Stated problem - Reproduce the book review below in full, word for word.

Page excerpt -
An original and thought-provoking exploration of the rhythms of friendship.

A CAGE WENT IN SEARCH OF A BIRD

It is common to associate cages with imprisonment, but what of the cage’s point of view?

The book’s title is an aphorism attributed to Franz Kafka; it clearly stimulated a flight of fancy in Fagan. He banishes his subject to an attic corner where it feels “useless and unwanted.” Despite admonishments from the suitcase and guitar, the cage maneuvers itself to the window and jumps. Decorated with heart-shaped scrollwork, this wrought-iron home longs for an inhabitant. It strikes up conversations with all the birds that happen by, from a hummingbird to an owl, trying to persuade them of the merits of caged life. Blues and oranges dominate Erfanian’s vibrant illustrations. The flowers that grace the rolling hills and the texture applied to the wooded backgrounds create a cozy tapestry effect further enhanced by the soft edges produced by the acrylic and oil pastels. Each wild creature rejects the cage’s logic, and after a lonely night, there is a discernable difference in its approach to the frightened bird that lands nearby. The cage listens to the pet’s tale of abandonment without pressure, simply keeping it company. Ultimately, an invitation is extended: “Do not worry anymore. Hop inside where it is warm and safe. For I have come to save you. And you have come to save me.”

Supplied entries -
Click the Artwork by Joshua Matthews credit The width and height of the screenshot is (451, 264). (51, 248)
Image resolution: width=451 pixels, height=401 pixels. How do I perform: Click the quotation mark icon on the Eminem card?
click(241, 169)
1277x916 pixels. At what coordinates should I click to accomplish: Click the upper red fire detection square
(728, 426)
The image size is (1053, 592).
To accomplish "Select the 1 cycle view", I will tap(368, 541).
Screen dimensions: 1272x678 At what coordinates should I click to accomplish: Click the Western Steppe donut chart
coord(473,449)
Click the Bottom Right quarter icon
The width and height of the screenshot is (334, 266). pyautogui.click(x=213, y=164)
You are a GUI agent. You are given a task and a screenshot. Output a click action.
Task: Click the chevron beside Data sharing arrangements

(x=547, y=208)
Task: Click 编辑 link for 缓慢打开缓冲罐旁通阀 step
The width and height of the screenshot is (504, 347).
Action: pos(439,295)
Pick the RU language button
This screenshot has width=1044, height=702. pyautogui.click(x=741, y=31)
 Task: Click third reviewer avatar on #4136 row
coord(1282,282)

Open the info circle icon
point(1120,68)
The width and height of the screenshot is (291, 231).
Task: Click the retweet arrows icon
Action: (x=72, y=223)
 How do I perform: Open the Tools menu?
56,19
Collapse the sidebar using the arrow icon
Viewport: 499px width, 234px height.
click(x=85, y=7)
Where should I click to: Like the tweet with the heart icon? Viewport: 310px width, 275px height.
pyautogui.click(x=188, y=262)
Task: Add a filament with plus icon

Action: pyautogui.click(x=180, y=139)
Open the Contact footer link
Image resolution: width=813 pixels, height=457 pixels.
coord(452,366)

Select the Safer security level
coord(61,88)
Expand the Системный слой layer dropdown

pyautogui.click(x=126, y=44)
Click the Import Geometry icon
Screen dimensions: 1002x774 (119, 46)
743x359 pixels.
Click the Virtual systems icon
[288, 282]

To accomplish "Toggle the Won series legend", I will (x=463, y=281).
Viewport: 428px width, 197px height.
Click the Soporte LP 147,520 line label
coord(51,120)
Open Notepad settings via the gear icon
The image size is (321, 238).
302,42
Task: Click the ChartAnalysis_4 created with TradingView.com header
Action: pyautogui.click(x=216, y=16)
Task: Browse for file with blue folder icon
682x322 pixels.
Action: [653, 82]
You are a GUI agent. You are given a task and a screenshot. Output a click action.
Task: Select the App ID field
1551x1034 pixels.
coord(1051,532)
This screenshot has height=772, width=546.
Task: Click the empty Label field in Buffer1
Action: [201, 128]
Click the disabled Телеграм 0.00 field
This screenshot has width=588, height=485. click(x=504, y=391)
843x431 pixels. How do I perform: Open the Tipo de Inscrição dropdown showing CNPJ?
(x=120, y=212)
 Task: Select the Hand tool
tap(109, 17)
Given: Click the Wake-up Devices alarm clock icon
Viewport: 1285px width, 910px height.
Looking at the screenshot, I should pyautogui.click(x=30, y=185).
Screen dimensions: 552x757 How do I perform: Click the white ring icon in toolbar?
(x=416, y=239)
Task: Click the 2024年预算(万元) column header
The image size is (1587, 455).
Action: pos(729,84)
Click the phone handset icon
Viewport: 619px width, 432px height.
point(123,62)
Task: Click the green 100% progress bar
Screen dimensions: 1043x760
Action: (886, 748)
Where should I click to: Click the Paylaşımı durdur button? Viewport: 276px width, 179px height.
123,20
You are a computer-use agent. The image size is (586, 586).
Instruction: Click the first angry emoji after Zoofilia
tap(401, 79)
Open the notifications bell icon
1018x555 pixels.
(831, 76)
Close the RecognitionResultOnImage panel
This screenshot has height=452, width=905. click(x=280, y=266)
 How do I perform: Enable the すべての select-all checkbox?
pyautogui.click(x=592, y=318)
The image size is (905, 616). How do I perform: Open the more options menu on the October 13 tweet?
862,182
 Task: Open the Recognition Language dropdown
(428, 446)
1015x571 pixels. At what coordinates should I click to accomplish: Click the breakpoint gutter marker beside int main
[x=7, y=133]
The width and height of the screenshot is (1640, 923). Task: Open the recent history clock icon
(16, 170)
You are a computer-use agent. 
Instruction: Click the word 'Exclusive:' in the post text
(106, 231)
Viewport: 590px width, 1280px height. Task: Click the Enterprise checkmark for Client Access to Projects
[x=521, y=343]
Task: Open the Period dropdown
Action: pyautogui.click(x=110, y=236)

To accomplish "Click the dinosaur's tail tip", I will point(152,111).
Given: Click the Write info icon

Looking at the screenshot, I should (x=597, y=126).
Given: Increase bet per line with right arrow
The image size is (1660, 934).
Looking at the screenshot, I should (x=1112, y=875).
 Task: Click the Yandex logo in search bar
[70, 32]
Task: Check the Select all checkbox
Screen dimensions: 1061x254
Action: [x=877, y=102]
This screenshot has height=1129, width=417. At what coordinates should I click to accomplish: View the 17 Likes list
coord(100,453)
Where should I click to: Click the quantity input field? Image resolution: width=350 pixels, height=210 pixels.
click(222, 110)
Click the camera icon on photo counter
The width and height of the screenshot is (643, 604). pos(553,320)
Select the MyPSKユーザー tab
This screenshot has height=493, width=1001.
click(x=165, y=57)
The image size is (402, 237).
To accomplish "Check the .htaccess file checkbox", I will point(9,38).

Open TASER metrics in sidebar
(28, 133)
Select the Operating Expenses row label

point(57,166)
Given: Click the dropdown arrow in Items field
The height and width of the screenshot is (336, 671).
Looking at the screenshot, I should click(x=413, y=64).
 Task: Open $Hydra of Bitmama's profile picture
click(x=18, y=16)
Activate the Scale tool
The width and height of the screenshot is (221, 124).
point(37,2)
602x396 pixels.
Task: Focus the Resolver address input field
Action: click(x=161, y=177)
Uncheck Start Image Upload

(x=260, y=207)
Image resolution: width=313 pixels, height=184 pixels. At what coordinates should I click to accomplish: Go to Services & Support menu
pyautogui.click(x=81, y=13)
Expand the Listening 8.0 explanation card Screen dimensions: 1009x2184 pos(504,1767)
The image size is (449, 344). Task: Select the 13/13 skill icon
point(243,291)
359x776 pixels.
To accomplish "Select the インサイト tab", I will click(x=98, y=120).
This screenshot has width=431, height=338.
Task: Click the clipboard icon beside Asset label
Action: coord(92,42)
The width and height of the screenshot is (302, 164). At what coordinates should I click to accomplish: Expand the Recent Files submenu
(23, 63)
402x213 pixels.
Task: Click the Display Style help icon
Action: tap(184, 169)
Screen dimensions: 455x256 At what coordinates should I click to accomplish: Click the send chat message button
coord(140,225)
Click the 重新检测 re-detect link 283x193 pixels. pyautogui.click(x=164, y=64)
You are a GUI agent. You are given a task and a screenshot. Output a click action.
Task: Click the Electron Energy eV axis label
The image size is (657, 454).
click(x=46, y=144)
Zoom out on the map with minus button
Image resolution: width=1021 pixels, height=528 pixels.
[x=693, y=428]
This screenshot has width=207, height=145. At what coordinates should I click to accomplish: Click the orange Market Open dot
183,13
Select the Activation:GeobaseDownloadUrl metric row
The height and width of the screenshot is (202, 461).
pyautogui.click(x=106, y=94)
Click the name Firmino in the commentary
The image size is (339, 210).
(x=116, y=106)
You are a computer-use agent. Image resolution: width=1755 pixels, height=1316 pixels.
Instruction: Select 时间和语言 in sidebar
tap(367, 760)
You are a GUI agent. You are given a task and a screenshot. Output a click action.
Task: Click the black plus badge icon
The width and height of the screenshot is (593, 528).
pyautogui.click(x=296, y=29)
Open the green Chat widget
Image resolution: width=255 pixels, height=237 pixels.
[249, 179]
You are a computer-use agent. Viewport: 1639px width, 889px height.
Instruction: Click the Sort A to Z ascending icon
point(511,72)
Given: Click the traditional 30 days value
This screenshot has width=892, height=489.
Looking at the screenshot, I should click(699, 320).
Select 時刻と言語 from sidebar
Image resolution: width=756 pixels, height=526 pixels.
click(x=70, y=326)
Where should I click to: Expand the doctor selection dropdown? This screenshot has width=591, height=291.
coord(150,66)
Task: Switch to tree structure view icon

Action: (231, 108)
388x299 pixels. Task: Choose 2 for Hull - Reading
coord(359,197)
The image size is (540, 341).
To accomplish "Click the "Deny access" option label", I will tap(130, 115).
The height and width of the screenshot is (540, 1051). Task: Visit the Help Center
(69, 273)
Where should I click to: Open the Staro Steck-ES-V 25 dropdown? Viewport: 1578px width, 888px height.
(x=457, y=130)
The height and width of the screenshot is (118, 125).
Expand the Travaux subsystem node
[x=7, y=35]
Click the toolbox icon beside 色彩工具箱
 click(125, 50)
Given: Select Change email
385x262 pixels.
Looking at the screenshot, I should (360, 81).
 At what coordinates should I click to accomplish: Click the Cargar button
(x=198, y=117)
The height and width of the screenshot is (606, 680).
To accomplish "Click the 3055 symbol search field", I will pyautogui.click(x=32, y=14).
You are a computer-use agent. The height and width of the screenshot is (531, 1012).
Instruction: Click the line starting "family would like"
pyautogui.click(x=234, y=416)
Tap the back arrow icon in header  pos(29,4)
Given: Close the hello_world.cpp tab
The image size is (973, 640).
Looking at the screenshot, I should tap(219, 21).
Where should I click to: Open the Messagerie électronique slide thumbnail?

Response to the exercise -
An original and thought-provoking exploration of the rhythms of friendship.

A CAGE WENT IN SEARCH OF A BIRD

It is common to associate cages with imprisonment, but what of the cage’s point of view?

The book’s title is an aphorism attributed to Franz Kafka; it clearly stimulated a flight of fancy in Fagan. He banishes his subject to an attic corner where it feels “useless and unwanted.” Despite admonishments from the suitcase and guitar, the cage maneuvers itself to the window and jumps. Decorated with heart-shaped scrollwork, this wrought-iron home longs for an inhabitant. It strikes up conversations with all the birds that happen by, from a hummingbird to an owl, trying to persuade them of the merits of caged life. Blues and oranges dominate Erfanian’s vibrant illustrations. The flowers that grace the rolling hills and the texture applied to the wooded backgrounds create a cozy tapestry effect further enhanced by the soft edges produced by the acrylic and oil pastels. Each wild creature rejects the cage’s logic, and after a lonely night, there is a discernable difference in its approach to the frightened bird that lands nearby. The cage listens to the pet’s tale of abandonment without pressure, simply keeping it company. Ultimately, an invitation is extended: “Do not worry anymore. Hop inside where it is warm and safe. For I have come to save you. And you have come to save me.”